Aim of the exercise: Which lines run from the one containing "Task: Select the Paso_Barroso location label" through the end of the material? Transcribe them word for word, and only them.

%%

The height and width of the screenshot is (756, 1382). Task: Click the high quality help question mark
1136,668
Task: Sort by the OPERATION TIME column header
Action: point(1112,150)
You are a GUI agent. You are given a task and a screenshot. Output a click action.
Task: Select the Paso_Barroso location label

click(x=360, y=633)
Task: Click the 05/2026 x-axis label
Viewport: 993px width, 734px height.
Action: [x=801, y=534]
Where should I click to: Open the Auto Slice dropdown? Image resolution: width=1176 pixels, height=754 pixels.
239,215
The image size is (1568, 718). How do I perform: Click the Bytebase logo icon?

%%

Solution below:
Task: Select the Paso_Barroso location label

click(x=360, y=633)
Task: Click the 05/2026 x-axis label
Viewport: 993px width, 734px height.
Action: [x=801, y=534]
Where should I click to: Open the Auto Slice dropdown? Image resolution: width=1176 pixels, height=754 pixels.
239,215
The image size is (1568, 718). How do I perform: Click the Bytebase logo icon?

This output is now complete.